WORK ITEM:
Beneath this task are records; print exactly the stretch of them from the line with "Click the QR code in footer" through the line with "Open the Find", both ends included.

........

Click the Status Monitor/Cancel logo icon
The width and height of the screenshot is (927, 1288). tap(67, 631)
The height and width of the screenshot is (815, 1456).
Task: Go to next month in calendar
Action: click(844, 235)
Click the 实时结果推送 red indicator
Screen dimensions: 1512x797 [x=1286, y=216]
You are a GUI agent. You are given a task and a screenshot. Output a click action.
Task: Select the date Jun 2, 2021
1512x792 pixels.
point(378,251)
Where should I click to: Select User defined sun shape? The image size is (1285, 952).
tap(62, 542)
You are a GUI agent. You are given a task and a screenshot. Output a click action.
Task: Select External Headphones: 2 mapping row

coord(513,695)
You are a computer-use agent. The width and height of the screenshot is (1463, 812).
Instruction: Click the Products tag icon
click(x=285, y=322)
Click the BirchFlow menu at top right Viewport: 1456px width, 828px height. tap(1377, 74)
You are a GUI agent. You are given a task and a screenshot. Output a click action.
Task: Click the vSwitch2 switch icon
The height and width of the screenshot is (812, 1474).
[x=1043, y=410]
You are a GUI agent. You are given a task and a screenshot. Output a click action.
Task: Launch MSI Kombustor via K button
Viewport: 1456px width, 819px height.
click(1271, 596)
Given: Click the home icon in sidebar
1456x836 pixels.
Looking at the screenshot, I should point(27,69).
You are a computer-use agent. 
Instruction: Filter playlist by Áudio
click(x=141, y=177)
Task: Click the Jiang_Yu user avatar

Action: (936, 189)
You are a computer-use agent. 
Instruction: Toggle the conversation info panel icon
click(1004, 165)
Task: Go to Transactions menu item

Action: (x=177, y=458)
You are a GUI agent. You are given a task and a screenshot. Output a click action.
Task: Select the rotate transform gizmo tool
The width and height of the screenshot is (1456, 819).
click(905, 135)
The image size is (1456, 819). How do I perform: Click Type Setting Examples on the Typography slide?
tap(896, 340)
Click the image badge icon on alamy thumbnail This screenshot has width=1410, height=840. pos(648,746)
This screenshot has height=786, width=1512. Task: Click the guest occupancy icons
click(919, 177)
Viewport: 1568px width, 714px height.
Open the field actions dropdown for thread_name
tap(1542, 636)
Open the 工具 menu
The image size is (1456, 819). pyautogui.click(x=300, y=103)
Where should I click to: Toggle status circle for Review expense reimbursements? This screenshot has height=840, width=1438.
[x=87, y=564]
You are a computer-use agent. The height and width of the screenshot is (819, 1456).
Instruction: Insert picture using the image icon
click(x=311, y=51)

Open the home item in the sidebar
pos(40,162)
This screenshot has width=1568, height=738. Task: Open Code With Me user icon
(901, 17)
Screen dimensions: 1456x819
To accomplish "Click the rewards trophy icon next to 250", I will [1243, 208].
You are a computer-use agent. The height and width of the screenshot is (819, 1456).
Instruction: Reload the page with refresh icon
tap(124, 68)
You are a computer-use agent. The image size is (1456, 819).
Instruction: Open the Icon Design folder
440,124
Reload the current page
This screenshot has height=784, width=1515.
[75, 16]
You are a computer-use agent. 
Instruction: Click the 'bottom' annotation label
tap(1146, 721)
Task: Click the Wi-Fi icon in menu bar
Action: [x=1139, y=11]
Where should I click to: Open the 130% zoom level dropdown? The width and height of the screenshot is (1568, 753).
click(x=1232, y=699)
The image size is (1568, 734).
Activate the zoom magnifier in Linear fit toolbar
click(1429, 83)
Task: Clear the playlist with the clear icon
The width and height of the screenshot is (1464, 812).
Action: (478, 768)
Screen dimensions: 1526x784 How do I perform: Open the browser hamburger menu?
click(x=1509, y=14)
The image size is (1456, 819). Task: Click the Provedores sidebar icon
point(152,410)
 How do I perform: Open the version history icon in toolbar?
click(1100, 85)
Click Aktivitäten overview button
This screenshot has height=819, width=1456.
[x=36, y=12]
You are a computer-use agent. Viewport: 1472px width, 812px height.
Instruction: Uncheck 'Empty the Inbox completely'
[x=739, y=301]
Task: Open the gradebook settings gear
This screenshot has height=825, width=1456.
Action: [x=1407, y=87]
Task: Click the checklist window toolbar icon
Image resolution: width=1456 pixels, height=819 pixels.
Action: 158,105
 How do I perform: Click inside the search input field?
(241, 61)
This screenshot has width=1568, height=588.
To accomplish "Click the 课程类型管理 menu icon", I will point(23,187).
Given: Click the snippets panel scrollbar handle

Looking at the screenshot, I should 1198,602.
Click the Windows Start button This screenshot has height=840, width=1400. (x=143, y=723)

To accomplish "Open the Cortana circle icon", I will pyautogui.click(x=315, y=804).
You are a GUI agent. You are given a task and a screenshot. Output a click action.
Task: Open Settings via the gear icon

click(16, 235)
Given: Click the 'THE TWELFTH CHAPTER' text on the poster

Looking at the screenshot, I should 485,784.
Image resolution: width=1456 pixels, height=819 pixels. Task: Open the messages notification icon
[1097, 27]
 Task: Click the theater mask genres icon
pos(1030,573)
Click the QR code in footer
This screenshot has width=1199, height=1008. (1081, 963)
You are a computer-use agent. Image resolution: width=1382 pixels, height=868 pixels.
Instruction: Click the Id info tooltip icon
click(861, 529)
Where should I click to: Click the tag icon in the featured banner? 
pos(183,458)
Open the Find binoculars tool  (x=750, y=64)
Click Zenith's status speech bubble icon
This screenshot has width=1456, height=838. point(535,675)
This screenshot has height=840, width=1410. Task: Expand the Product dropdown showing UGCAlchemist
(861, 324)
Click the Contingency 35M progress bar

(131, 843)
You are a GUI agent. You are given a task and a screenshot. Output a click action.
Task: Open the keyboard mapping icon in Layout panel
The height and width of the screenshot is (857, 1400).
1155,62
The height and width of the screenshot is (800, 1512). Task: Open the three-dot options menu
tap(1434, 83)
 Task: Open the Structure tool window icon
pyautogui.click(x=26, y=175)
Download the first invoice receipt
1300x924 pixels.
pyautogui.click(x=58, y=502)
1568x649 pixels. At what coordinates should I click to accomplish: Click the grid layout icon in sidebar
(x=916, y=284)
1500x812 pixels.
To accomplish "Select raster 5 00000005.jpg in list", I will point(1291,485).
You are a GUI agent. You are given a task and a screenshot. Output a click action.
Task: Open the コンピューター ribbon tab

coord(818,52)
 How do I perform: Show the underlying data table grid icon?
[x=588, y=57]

........

ANSWER TO THIS TASK:
Click the QR code in footer
This screenshot has width=1199, height=1008. (1081, 963)
You are a computer-use agent. Image resolution: width=1382 pixels, height=868 pixels.
Instruction: Click the Id info tooltip icon
click(861, 529)
Where should I click to: Click the tag icon in the featured banner? 
pos(183,458)
Open the Find binoculars tool  (x=750, y=64)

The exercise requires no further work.